Given task
Gather every line in the material below that contains the word "agent".

Material for this exercise
-*-*-

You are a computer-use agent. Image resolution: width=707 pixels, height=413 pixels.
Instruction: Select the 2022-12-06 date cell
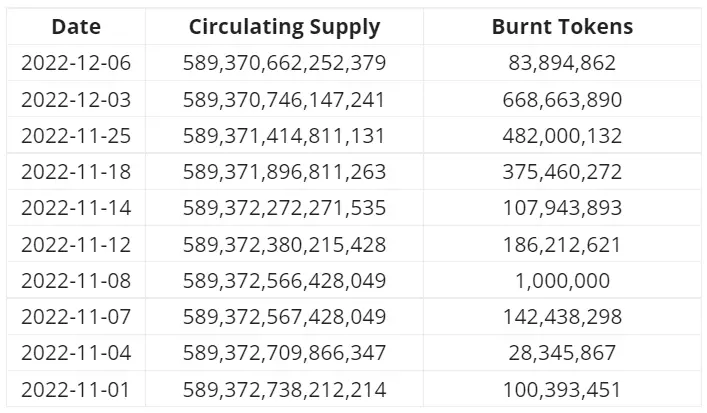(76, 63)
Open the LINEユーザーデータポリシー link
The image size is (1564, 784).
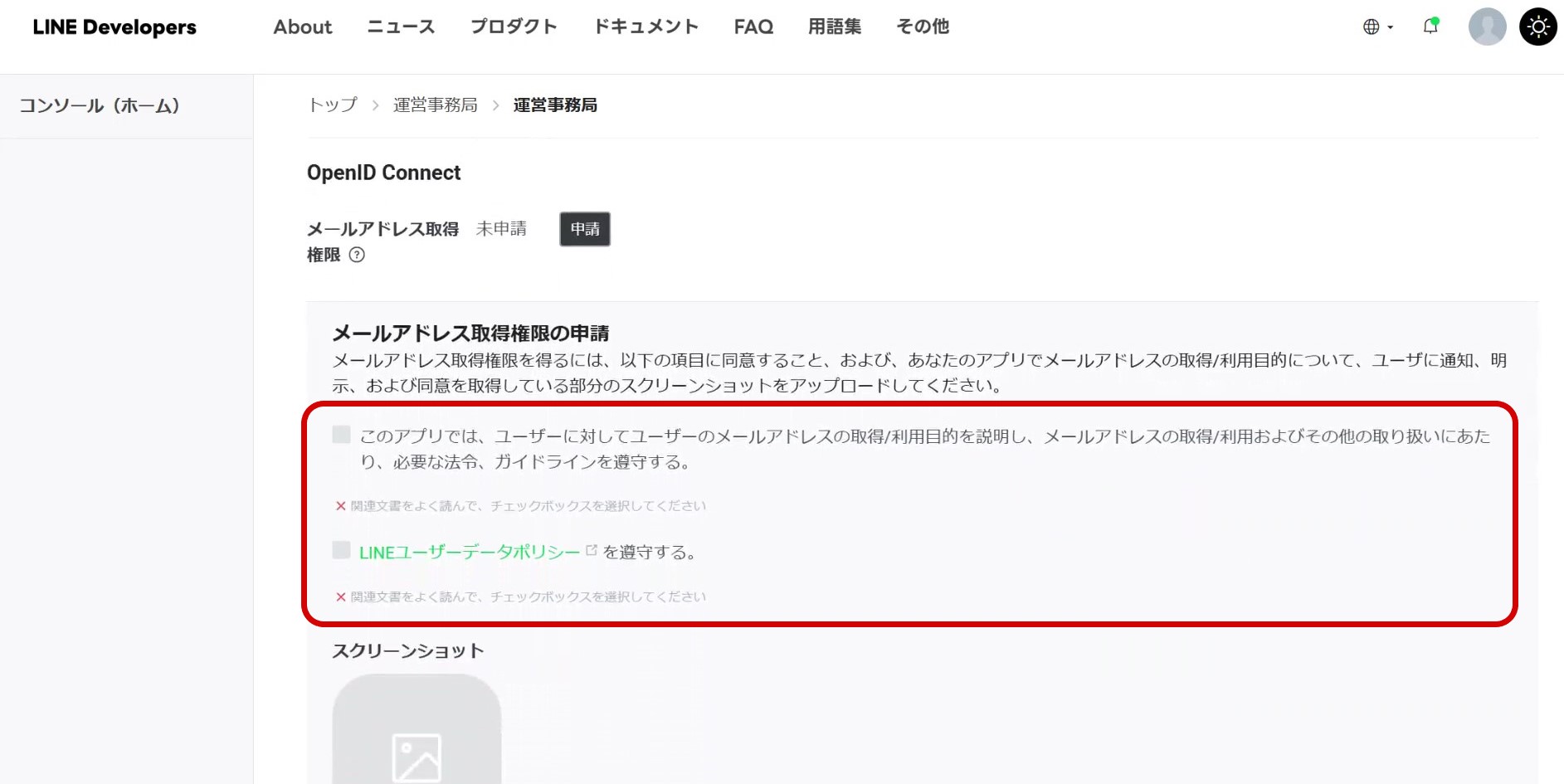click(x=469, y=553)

-*-*-

Response
You are a computer-use agent. Image resolution: width=707 pixels, height=413 pixels.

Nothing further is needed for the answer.